Archive for the ‘Coding’ Category

Starting the Crush: T-20 Days and Counting

Monday, March 21st, 2011

Today starts the push for the next four weeks to get out a new greek engine at The Shop. I'm not at all sure it's even possible, but I'll give it everything I've got for the four weeks to see if it can be done. There are a lot of things that have to happen in the right order, and pretty quickly. I've been told they'll all get done, but I have my doubts. It's just a lot of things that have to happen just so.

This morning already I'm spending too much time getting the next release of ZeroMQ checked out. It should be a pretty simple thing to check out, but it's taking far longer than the previous versions. Still, I have to get this done, and then I have to get SQLAPI++ working for the FreeTDS drivers we have on the boxes. All this in order to load up the data from the MS SQL Server databases that holds it all.

Yup, it's going to be tough to get it all done, but I'm willing to give it a try.

Google Chrome dev 11.0.696.14 is Out

Friday, March 18th, 2011

This morning I noticed that Google Chrome dev 11.0.696.14 is out, and it seems to have several updates for a small minor point change. OK with me, I'm glad to see the continual improvement of the dev channel. I was also interested in the about:gpu, and tried it on my MacBook Pro - very neat. Glad it's used in rendering.

Updated Git to 1.7.4.1 on My MacBook Pro

Thursday, March 17th, 2011

gitLogo.gif

This afternoon I realized that git on my Mac Mini at home had the 64-bit version of git installed from the Mac OS X git installer, and that was a big mistake as it's a simple Core Duo CPU which can only run in 32-bit more on Snow Leopard. I had the 64-bit version for my MacBook Pro, and my iMac, but forgot to get the 32-bit version for the Mac Mini. Bummer.

Clearly, it'd be great if they had a universal build so I didn't have to deal with this, but hey... they build it and I can just keep things straight. My bad. Plain and simple. So I got the most recent builds for x86_64 and i386, and put the 64-bit package on my MacBook Pro, and tonight I'll install the 32-bit version on my Mac Mini. There. It'll work.

> _Records provided_:
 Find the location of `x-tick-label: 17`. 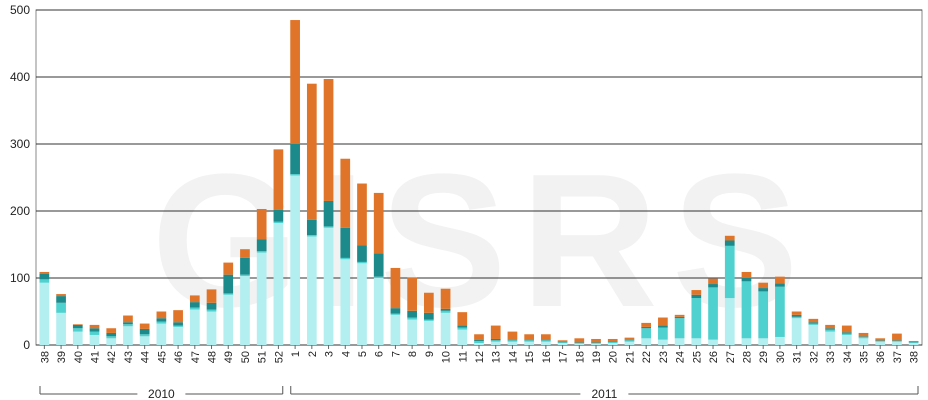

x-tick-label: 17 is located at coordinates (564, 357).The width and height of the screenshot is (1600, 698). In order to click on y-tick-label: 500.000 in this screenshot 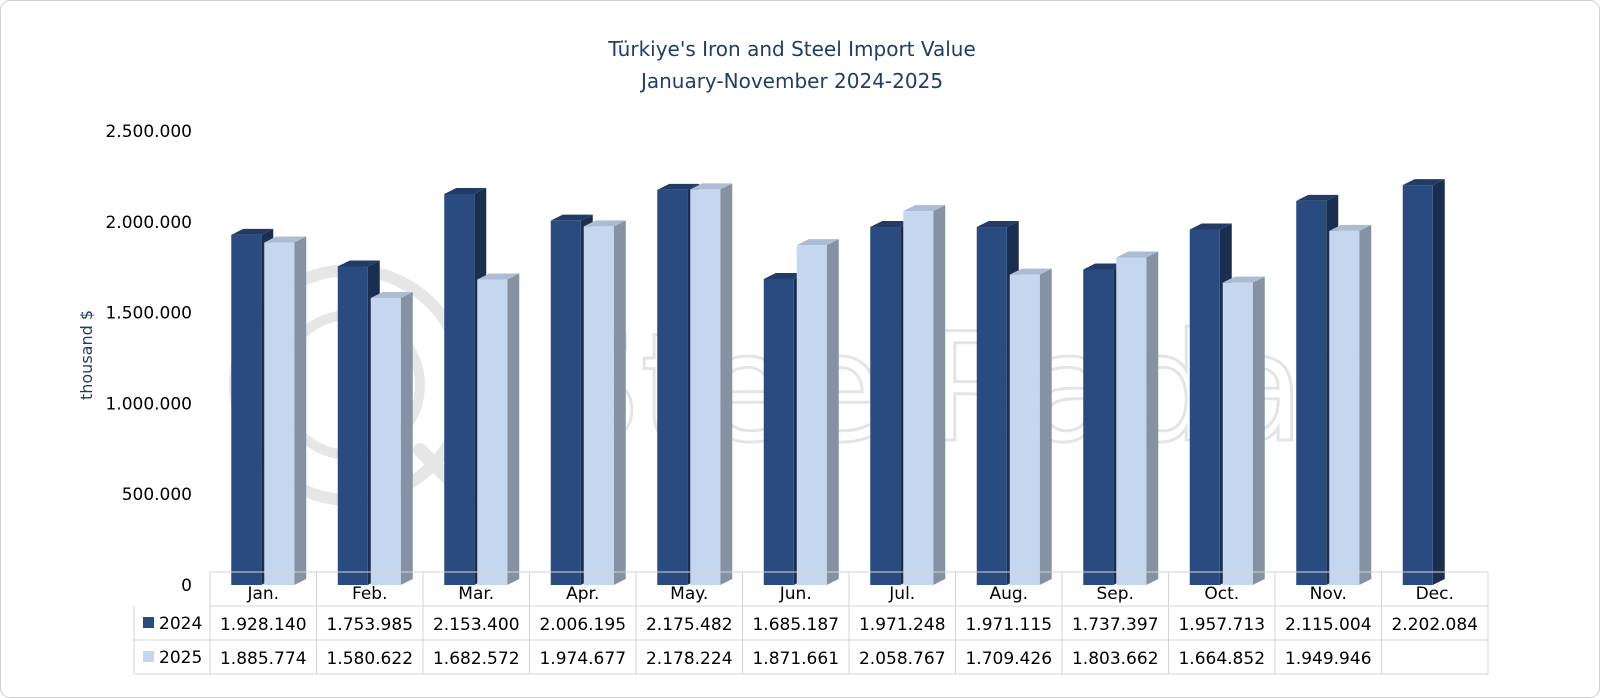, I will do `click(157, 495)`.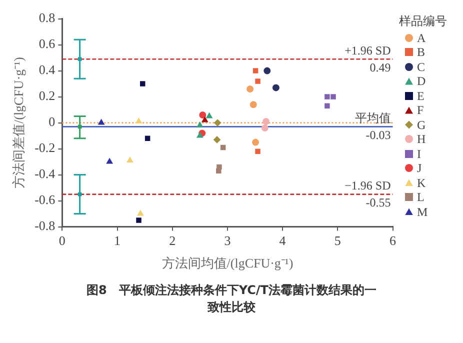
--
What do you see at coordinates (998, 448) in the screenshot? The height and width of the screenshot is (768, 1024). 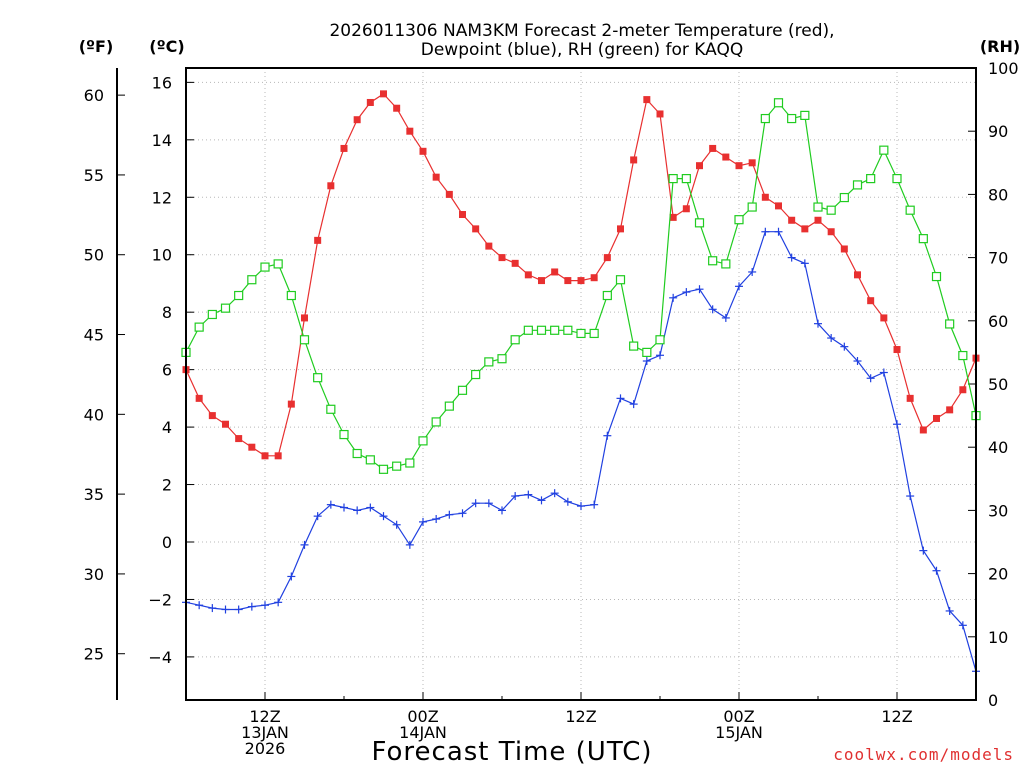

> _Study questions_:
1/ Decide whether each statement agrees with the coding blog posts. Answer yes or no for each, and quote the words from the posts that settle it.
(a) The writer is confident the new greek engine can be finished in four weeks.
(b) The Mac Mini has a Core Duo CPU.
(c) The writer needs SQLAPI++ to work with the FreeTDS drivers.
2/ Output the passage of the coding blog posts from "Yup, it's going" to "used in rendering.", matching it word for word.

> _Responses to the exercise_:
1/
(a) No: "I'm not at all sure it's even possible"
(b) Yes: "it's a simple Core Duo CPU"
(c) Yes: "I have to get SQLAPI++ working for the FreeTDS drivers we have on the boxes"

2/
Yup, it's going to be tough to get it all done, but I'm willing to give it a try.

Google Chrome dev 11.0.696.14 is Out

Friday, March 18th, 2011

This morning I noticed that Google Chrome dev 11.0.696.14 is out, and it seems to have several updates for a small minor point change. OK with me, I'm glad to see the continual improvement of the dev channel. I was also interested in the about:gpu, and tried it on my MacBook Pro - very neat. Glad it's used in rendering.